> [Задание 1]:
Замените «фрактальным каньонам» на «фрактальным ущельям» и приведите отрывок о Lucasfilm Games от слов «Lucasfilm Games старалась» до слов «быть игровой мир.» включительно.

> [Отрывок для чтения]:
▬▬▬▬▬▬▬▬▬▬

Lucasfilm Games старалась уделять пристальное внимание детализации тех игровых миров, которые создавались в студии. Особенно это было заметно в Rescue on Fractalus! — фантастической игре, суть которой была в том, что игроки должны перемещаться по причудливым фрактальным каньонам в поисках потерпевших катастрофу космонавтов. В процессе создания этой игры Lucasfilm выстроила модели космических кораблей в натуральную величину и даже выбрала цвет униформы главного героя игры, который ни разу не появляется на экране. Все это было сделано для более глубокого понимания того, каким именно должен быть игровой мир.

Киношное происхождение Lucasfilm Games стало еще большее заметным, когда студия принялась разрабатывать приключенческие игры. Lucasfilm Games обратилась к этому жанру, когда один из программистов студии Рон Гилберт придумал альтернативу вводу текста — оригинальную смесь из графического интерфейса, в котором использовалась мышка, как в Deja Vu: A Nightmare Comes True!!, и анимированных графических текстовых приключений игровой студии Serra (вроде King’s Quest и Leisure Suit Larry). Используя этот формат, Рон Гилберт и художник Гари Винник создали в 1987 году приключенческую игру Maniac Mansion, в которой вообще не требовалось набивать на компьютере текст. Это была пародия на второсортные фильмы ужасов, в которых группы подростков оказывались в опасном месте, где их одного за другим убивали. Придерживаясь того же подхода, Lucasfilm продолжила экспансию в этот жанр, выпустив такие игры, как The Secret of Monkey Island, Indiana Jones & The Last Crusade (созданная по мотивам фильма «Индиана Джонс и последний крестовый поход») и фэнтези Loom, действие которой разворачивалось в вымышленном мире, созданном под впечатлением от «Лебединого озера» Чайковского и «Спящей красавицы» Диснея. «Не было какого-то определенного месседжа, который я пытался послать через Loom, — говорит создатель игры Брайан Мориарти. — Скорее, это было просто настроение, которое я пытался выдержать, — мечтательное, меланхолическое. Словом, те чувства, что вызывает музыка к балету „Лебединое озеро“ Чайковского».

▬▬▬▬▬▬▬▬▬▬

> [Данные]:
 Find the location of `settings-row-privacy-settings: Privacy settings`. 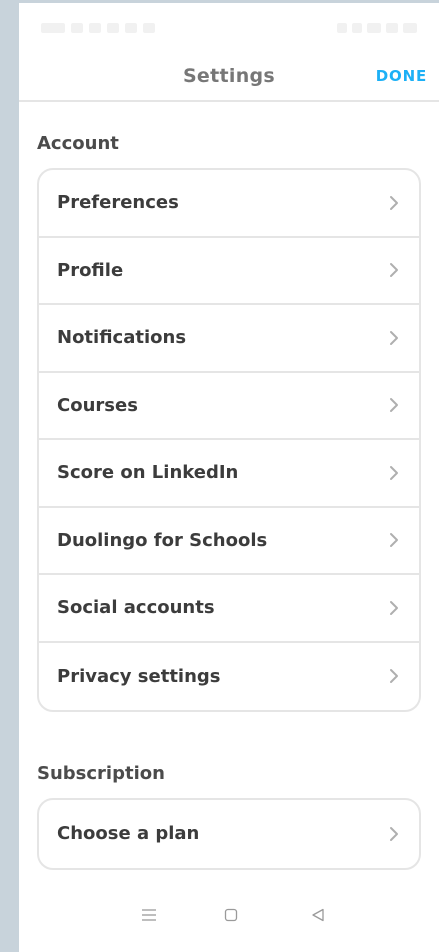

settings-row-privacy-settings: Privacy settings is located at coordinates (229, 677).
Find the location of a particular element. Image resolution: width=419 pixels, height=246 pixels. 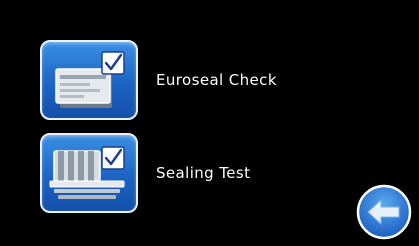

euroseal-check-label: Euroseal Check is located at coordinates (216, 80).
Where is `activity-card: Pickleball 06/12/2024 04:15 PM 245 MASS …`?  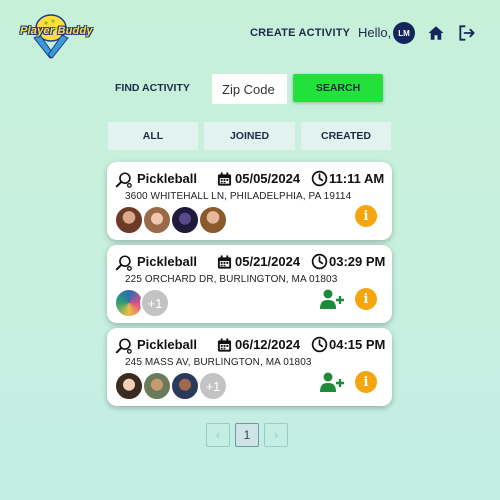
activity-card: Pickleball 06/12/2024 04:15 PM 245 MASS … is located at coordinates (250, 367).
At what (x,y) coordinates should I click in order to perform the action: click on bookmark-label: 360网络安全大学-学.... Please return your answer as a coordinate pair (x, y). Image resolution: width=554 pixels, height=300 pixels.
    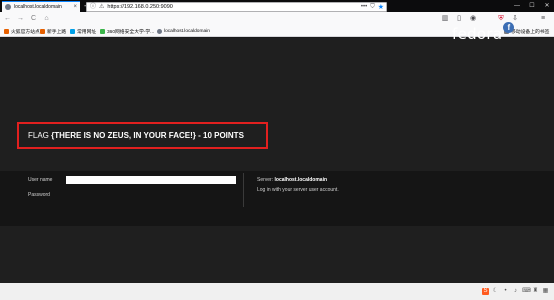
    Looking at the image, I should click on (131, 32).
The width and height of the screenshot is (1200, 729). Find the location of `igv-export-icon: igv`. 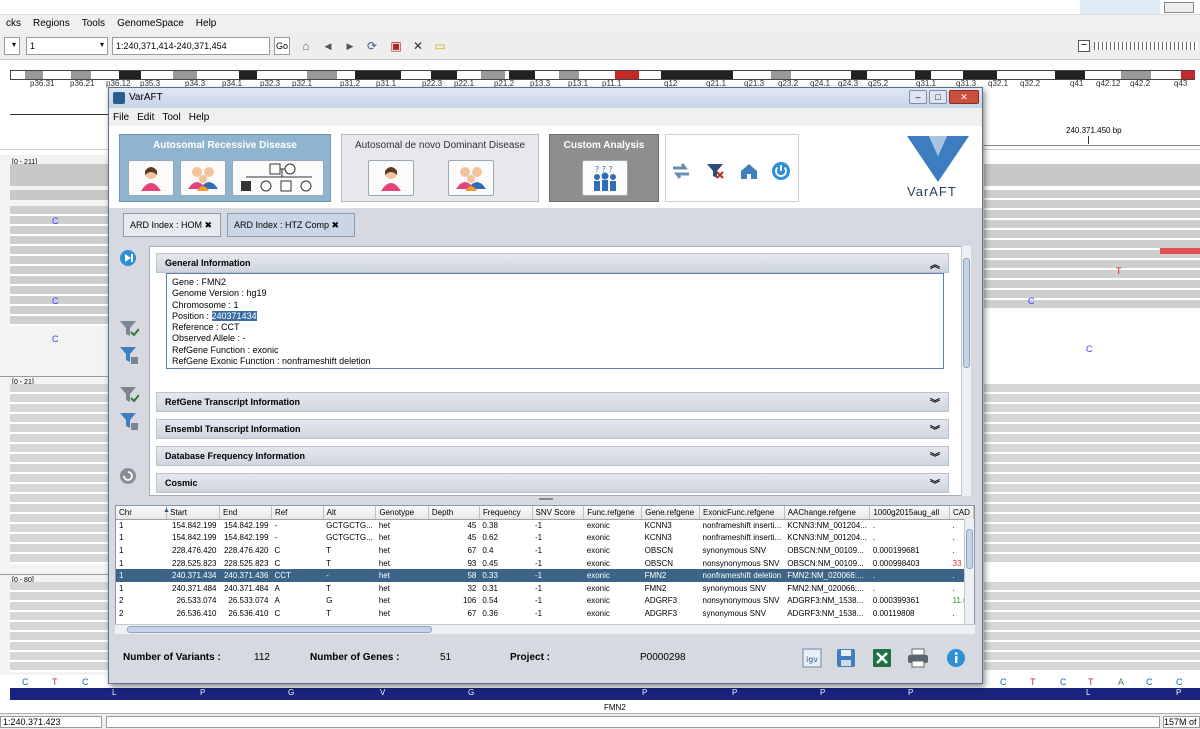

igv-export-icon: igv is located at coordinates (812, 658).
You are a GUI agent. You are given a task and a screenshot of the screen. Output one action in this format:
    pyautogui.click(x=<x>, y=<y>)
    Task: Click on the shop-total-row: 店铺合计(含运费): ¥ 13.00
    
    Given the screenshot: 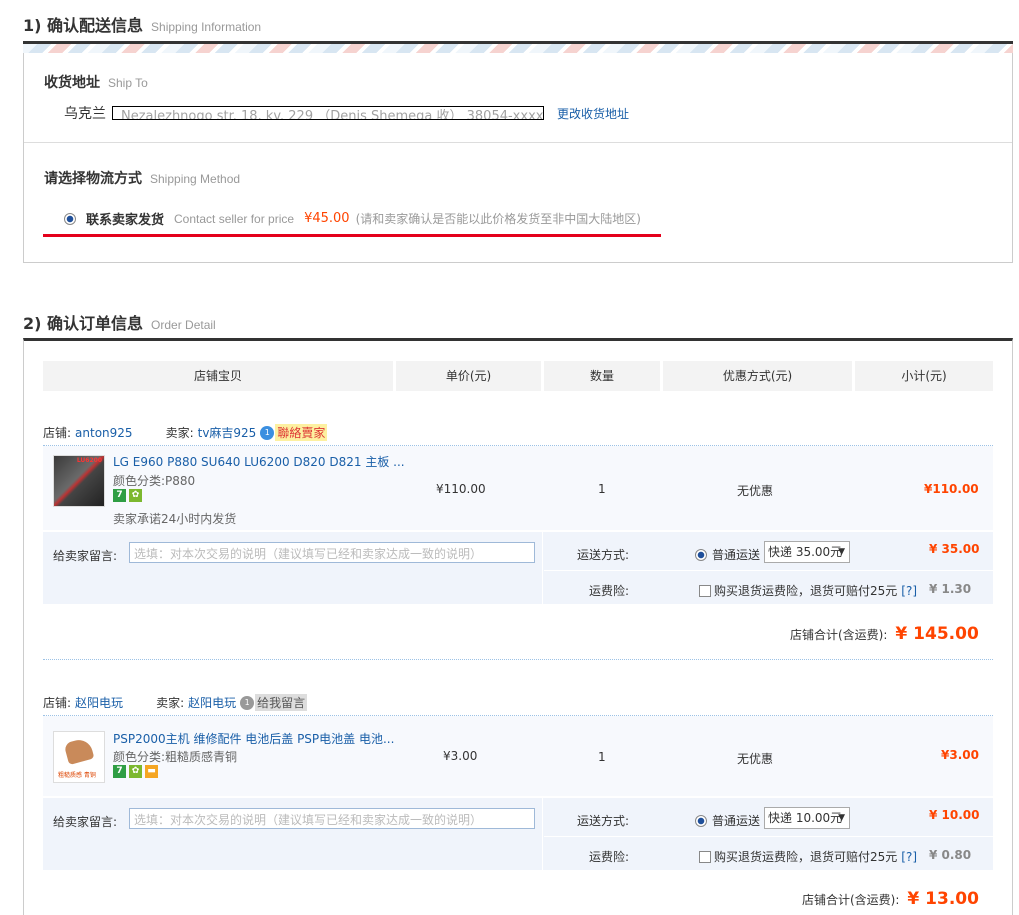 What is the action you would take?
    pyautogui.click(x=890, y=899)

▬▬▬▬▬▬▬▬▬▬

> [Задание 2]:
Выпишите из списка без изменений строки начиная со строки, содержащей «At what (x,y)», и заканчивая строкой, содержащей «igv-export-icon: igv is», включительно, не вставляя в ответ картинки.

> [Письменный ответ 1]:
Lucasfilm Games старалась уделять пристальное внимание детализации тех игровых миров, которые создавались в студии. Особенно это было заметно в Rescue on Fractalus! — фантастической игре, суть которой была в том, что игроки должны перемещаться по причудливым фрактальным ущельям в поисках потерпевших катастрофу космонавтов. В процессе создания этой игры Lucasfilm выстроила модели космических кораблей в натуральную величину и даже выбрала цвет униформы главного героя игры, который ни разу не появляется на экране. Все это было сделано для более глубокого понимания того, каким именно должен быть игровой мир.

> [Письменный ответ 2]:
At what (x,y) coordinates should I click in order to perform the action: click on bookmark-label: 360网络安全大学-学.... Please return your answer as a coordinate pair (x, y). Image resolution: width=554 pixels, height=300 pixels.
    Looking at the image, I should click on (131, 32).
The width and height of the screenshot is (1200, 729). Find the location of `igv-export-icon: igv`. 

igv-export-icon: igv is located at coordinates (812, 658).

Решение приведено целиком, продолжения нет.